■ Texto ■
---

No entanto, o seu verdadeiro génio só foi realmente revisado com a publicação das suas Op. 7 e Op. 10, entre 1796 e 1798: a sua Quarta Sonata para Piano em Mib Maior, e as suas Quinta em Dó Menor, Sexta em Fá Maior e Sétima em Ré Maior Sonatas para Piano.

Em 2 de Abril de 1800, a sua Sinfonia nº1 em Dó maior, Op. 21 faz a sua estreia em Viena. Porém, no ano seguinte, confessa aos amigos que não está satisfeito com o que tinha composto até então, e que tinha decidido seguir um novo caminho. Em 1802, escreve o seu testamento, mais tarde revisto como O Testamento de Heilingenstadt, por ter sido escrito na localidade austríaca de Heilingenstadt, então subúrbio de Viena, dirigido aos seus dois irmãos vivos: Kaspar Anton Carl van Beethoven (1774-1815) e Nicolaus Johann van Beethoven (1776-1848).

Finalmente, entre 1802 e 1804, começa a trilhar aquele novo caminho que ambiciona, com a apresentação de Sinfonia nº3 em Mi bemol Maior, Op.55, intitulada de Eróica. Uma obra sem precedentes na história da música sinfônica, considerada o início do período Romântico, na Música Erudita. Os anos seguintes à Eroica foram de extraordinária fertilidade criativa, e viram surgir numerosas obras-primas: a Sonata para Piano nº 21 em Dó maior, Op.53, intitulada de Waldstein, entre 1803 e 1804); a Sonata para Piano nº 23 em Fá menor, Op.57, intitulada de Appassionata, entre 1804 e 1805; o Concerto para Piano nº 4 em Sol Maior, Op.58, em 1806; os Três Quartetos de Cordas, Op.59, intitulados de Razumovsky, em 1806; a Sinfonia nº 4 em Si bemol Maior, Op.60, também em 1806; o Concerto para Violino em Ré Maior, Op.61, entre 1806 e 1807; a Sinfonia nº 5 em Dó Menor, Op.67, entre 1807 e 1808; a Sinfonia nº 6 em Fá maior, Op.68, intitulada de Pastoral, também entre 1807 e 1808; a Ópera Fidelio, Op.72, cuja versão definitiva data de 1814; e o Concerto para Piano nº 5 em Mi bemol Maior, Op.73, intitulado de Imperador, em 1809.

---

■ O que se pede ■
Segundo o texto sobre a obra de Beethoven, em que data a Sinfonia nº1 em Dó maior, Op. 21, estreou em Viena?

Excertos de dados
---

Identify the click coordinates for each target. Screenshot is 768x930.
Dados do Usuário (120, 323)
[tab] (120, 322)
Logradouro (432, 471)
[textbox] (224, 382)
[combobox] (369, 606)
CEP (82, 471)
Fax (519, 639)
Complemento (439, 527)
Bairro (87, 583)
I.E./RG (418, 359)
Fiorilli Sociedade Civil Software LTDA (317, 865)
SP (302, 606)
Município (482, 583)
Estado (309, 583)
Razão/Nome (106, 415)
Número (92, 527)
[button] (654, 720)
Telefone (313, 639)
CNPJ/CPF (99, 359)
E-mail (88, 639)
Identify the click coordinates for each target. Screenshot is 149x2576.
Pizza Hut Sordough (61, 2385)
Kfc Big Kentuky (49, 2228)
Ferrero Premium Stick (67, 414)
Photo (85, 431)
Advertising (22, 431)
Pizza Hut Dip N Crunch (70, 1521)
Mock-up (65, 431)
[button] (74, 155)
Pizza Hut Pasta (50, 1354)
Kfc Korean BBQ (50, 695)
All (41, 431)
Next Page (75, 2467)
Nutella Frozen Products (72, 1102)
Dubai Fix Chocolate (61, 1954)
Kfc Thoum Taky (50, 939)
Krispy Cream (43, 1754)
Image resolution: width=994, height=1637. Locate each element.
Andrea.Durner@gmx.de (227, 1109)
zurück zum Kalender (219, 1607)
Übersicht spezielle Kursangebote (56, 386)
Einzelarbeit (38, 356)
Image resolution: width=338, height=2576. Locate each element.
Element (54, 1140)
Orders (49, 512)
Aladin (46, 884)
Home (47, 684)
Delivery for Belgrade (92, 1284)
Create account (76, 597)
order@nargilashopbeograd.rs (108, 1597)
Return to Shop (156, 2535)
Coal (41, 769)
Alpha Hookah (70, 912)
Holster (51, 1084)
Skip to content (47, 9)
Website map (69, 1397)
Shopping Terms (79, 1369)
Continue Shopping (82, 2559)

---

■ Resposta escrita ■
Em 2 de Abril de 1800.